Wednesday, February 8, 2012

Martha Washington

File:Martha Dandridge Custis.jpgSince Presidents Day is this month, did you know that Martha Washington, our country’s first “First Lady,” was widowed before she married George Washington? Her life was marked by extreme privilege and pain but she shines through as an industrious and humble woman who valued the important things in life. She attended the Anglican church, and seems to have been a woman who read Scripture and prayed.

Here’s a brief timeline of her life:
Born: June 2, 1731
Married Daniel Parke Custis when she was 18.
In 1757 Daniel died after eight years of marriage.
At only age 26, Martha had lost her husband and two babies who died shortly after birth. She was left with two other young children to raise, plus inheriting Daniel’s estate and becoming the wealthiest widow in Virginia. (Imagine eight years of marriage, four childbirths, too--by age 26!)

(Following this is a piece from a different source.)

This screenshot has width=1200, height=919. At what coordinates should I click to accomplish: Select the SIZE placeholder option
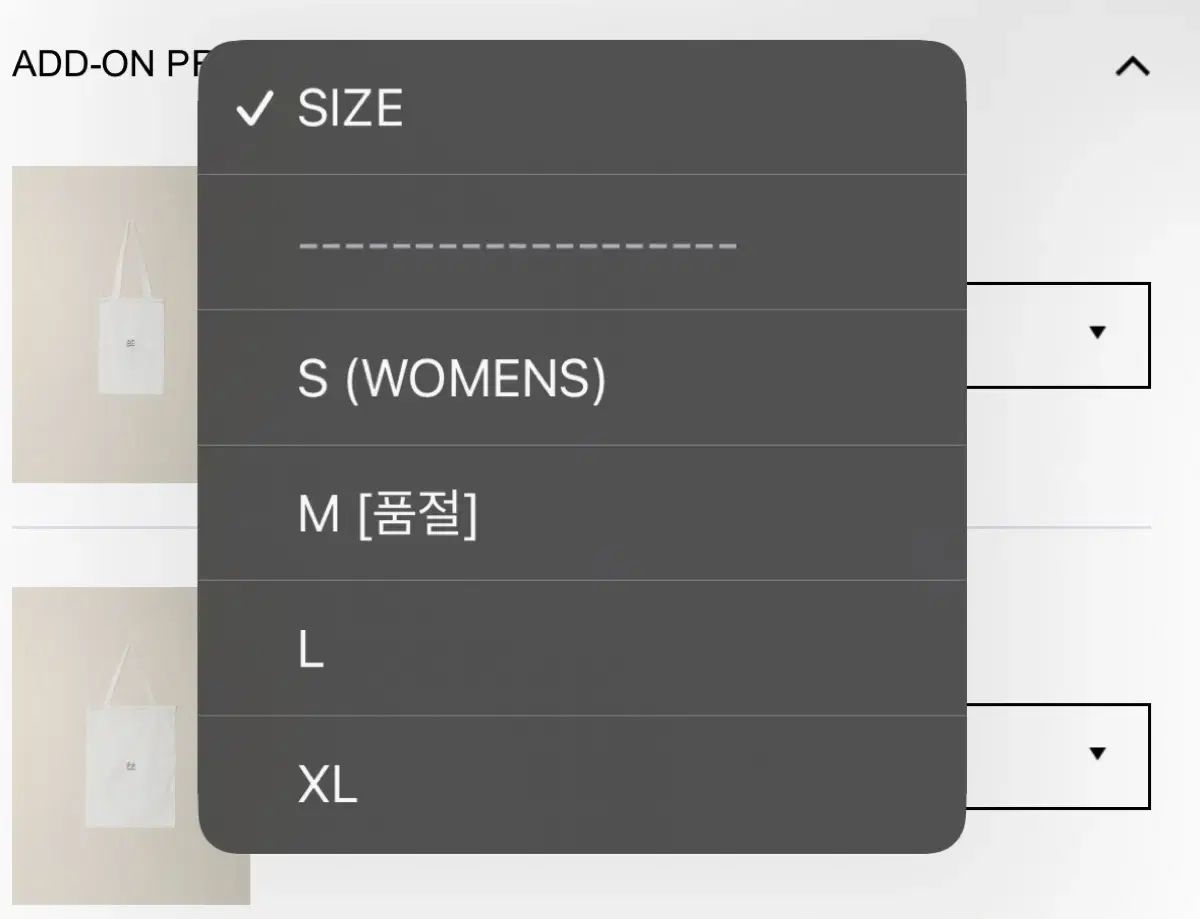[x=350, y=108]
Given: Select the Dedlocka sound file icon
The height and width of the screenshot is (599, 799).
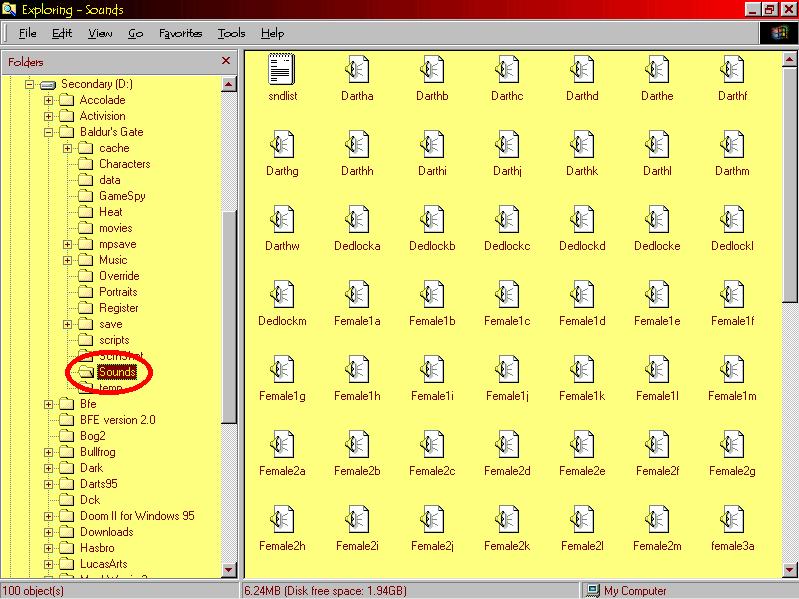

Two years later, in 1759 she married George Washington (and the rest is history, right?)

In 1797 the Washingtons moved to Mt. Vernon. Martha and George never had children of their own, but George adopted her children, Patsy and Jack. Unfortunately, both Patsy and Jack died during Martha’s lifetime. Jack’s children were cared for at Mt. Vernon.

In 1799 George died. He and Martha had been married about 40 years.
In 1802 Martha died, age 70.

Here are a couple quotes from the White House website about her character and personality:
http://www.whitehouse.gov/about/first_ladies/marthawashington/

About her service as First Lady . . .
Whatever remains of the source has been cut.